Alvaro Saldana, DO, PGY2:

Everyone has heard of the common saying that medicine is a collaborative effort - doctors, nurses, pharmacists, coming together for the good of patients. However, just as important, and often an underrated aspect, is having a diverse group of individuals as the makeup of this group. In my Pediatrics Residency Program, we have an extraordinarily diverse roster. We have individuals from many countries, representing every continent - from Colombia, to Switzerland, to Haiti, to Korea, to Nigeria, to India just to name a few. We use this to our advantage in order to take better care of our patients. When there is a patient's family who only speaks Spanish, I know that as the lone Spanish speaker in the program it will be up to me to establish rapport with this family and keep them informed of everything. Similarly, I lean on other Residents to be able to reach patients with cultural differences that other residents may understand better than me. Having an open mind to learning from each other and realizing that each of us brings a unique experience to the table not only makes us better well-rounded individuals, but also better doctors.

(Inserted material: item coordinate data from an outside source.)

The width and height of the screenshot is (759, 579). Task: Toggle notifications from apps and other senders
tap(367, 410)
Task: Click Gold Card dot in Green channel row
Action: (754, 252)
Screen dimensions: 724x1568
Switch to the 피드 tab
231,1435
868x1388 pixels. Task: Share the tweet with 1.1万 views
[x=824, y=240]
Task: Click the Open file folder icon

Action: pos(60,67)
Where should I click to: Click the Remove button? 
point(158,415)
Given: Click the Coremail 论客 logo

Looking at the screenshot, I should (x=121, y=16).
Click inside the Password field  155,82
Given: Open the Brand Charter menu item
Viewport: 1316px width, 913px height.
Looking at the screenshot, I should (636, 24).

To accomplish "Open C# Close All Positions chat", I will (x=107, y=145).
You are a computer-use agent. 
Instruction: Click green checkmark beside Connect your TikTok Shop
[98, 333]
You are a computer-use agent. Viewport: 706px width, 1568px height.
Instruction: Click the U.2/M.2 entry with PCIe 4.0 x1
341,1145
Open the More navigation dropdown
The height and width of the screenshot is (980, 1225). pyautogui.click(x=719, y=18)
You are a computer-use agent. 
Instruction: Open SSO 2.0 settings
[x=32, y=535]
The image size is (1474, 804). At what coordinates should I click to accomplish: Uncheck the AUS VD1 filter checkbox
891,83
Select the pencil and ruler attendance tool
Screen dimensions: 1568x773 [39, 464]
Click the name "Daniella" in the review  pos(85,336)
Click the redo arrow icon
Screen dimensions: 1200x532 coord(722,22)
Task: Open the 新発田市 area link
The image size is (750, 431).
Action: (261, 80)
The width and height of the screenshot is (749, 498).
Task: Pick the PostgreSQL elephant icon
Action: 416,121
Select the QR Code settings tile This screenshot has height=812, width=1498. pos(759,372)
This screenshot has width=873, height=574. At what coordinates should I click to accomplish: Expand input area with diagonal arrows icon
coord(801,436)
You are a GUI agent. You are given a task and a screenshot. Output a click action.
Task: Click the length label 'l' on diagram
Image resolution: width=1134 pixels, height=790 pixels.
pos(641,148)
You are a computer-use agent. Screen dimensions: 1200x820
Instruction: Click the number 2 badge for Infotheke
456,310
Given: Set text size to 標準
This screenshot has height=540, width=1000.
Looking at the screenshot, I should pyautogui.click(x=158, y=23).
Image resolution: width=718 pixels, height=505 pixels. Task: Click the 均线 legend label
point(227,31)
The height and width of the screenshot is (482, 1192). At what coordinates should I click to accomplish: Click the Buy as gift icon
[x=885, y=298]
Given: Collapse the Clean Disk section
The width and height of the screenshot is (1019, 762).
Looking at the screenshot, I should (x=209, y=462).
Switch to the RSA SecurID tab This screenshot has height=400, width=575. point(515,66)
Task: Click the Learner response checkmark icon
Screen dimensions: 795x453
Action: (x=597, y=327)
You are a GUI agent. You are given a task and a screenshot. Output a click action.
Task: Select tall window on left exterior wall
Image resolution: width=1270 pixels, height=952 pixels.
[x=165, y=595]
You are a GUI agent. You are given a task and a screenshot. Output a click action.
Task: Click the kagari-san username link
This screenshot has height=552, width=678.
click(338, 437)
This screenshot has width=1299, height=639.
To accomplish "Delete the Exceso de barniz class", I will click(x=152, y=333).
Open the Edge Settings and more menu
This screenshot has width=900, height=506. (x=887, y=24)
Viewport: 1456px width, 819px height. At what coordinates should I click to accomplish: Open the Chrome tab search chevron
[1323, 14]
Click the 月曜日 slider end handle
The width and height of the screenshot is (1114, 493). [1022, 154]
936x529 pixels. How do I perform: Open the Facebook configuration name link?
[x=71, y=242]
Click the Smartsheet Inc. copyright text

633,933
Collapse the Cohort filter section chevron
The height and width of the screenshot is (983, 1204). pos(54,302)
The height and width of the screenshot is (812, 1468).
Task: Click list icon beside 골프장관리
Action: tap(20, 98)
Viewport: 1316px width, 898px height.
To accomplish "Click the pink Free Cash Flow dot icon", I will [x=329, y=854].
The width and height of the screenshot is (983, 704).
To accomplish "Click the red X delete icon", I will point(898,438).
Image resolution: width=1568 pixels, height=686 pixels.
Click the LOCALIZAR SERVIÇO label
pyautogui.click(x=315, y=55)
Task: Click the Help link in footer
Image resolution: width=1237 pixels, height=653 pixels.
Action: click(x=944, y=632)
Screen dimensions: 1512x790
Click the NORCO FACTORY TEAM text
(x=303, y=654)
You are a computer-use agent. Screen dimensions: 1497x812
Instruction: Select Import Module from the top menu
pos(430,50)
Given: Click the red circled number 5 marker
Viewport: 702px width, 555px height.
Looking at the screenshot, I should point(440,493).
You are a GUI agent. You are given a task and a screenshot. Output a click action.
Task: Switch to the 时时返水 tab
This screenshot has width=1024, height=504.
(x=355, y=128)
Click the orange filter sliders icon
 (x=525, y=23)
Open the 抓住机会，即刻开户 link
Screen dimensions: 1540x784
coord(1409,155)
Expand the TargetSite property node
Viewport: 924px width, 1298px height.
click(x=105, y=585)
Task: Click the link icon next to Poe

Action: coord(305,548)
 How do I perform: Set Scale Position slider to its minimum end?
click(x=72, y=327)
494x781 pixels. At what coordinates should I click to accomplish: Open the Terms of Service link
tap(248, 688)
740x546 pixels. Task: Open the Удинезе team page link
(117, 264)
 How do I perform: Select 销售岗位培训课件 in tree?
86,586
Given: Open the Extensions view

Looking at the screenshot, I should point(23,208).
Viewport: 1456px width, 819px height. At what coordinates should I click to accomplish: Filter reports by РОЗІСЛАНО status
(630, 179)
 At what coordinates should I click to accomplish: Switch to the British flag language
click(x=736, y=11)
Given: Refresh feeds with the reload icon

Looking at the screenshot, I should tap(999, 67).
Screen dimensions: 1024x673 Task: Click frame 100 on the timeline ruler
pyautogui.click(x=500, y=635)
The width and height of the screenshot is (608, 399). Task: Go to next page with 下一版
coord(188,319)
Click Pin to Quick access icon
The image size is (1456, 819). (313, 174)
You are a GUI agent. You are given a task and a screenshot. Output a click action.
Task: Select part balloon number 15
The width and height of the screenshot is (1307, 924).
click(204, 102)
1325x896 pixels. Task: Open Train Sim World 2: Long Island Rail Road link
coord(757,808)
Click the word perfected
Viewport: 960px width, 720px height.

Domonique Charles, MD, Assistant Professor of Pediatrics:

When I started Residency at Atrium Health Navicent, I was honestly surprised by the diversity amongst the pediatric residents, faculty and staff. I quickly learned that having a diverse group of residents gives us the unique opportunity to learn, not only medicine from each other, but about our cultural differences. As a Black woman, it's been inspiring to me to see so many Black women as faculty and have several of them mentor me along the way during training and becoming a new attending. It’s comforting to see there are women, like me, who have achieved high levels of success in the field of medicine.